## start Source text
Introduction to Edge AI Inference with AWS IoT Greengrass V2/SageMaker

Introduction to Edge AI Inference with AWS IoT Greengrass V2/SageMaker

Takahiro Iwasa
Takahiro Iwasa
15 min read
Greengrass IoT SageMaker

I held a study meeting to introduce AWS IoT Greengrass V2 and SageMaker, “Introduction to Edge AI Inference with AWS IoT Greengrass V2/SageMaker”.

I would like to share the content of the presentation, in the hopes that it will provide an opportunity for you to know edge inference with AWS. You can pull an example code used in this post from my GitHub repository.


Participants are expected to:

  • Be interested in edge AI inference on AWS.
  • Have basic knowledge of machine learning and AWS.

Goals in this post:

  • Provide an overview of edge AI inference on AWS.
  • Demonstrate examples using IoT Greengrass V2, SageMaker, SageMaker Neo, and SageMaker Edge Manager.

Edge Computing Overview

Edge computing is a distributed computing paradigm that brings computation and data storage closer to the sources of data. This is expected to improve response times and save bandwidth.
## end Source text
*Set tasks*
• a. In the edge AI inference post, what two improvements is edge computing expected to bring?
• b. Please carry on the edge AI inference post from its last sentence.
The listing after this has no connection to the edge AI inference post.
## start Source data
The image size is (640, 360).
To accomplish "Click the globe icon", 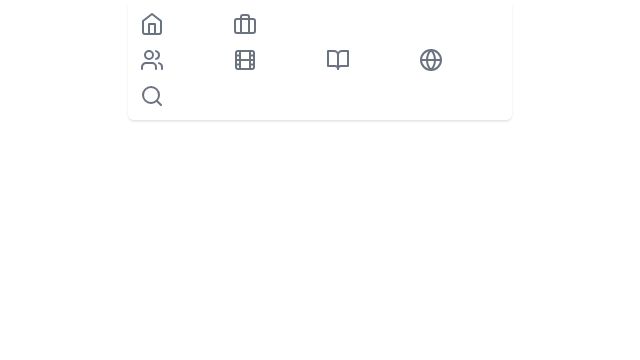I will (431, 60).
## end Source data
*Answers for the exercise*
• a. Better response times and saved bandwidth.

• b.
Edge computing provides many merits like the following:

  • Low latency (especially important for real-time applications such as driving automation)
  • Decreased security risks
  • Lower communication costs

However, edge computing may have some disadvantages, such as:

  • Challenges in vertical scaling, which is easier in cloud environments
  • Requirements for capacity planning
  • Infrastructure management

Edge computing is not only utilized for AI but also for content delivery networks (CDN).

One of the current challenges with edge AI is its computing capacity. Modern machine learning and deep learning algorithms involve numerous hyperparameters, demanding substantial computing resources. Various efforts have been made to optimize ML/DL models for edge AI. 1

IoT Greengrass V2


AWS IoT Greengrass is an open source Internet of Things (IoT) edge runtime and cloud service that helps you build, deploy and manage IoT applications on your devices.

IoT Greengrass V2 offers:

  • Running on Windows 2, Linux (Ubuntu, Raspberry Pi OS, and so on).
  • Architecture for both x86 and ARM.
  • Support for Lambda Functions.
  • Deep Learning Runtime (DLR) for edge AI inference.


The IoT Greengrass V2 concept includes the following:

  • Greengrass Core Devices:
    • Run Greengrass Core on your edge.
    • Are registered as AWS IoT Things.
    • Communicates with AWS.
  • Greengrass Client Devices:
    • Communicates with Greengrass Core Device using MQTT.
    • Are registered as AWS IoT Things.
    • Communicates with other client devices when a Greengrass Core Devices is used as a message broker.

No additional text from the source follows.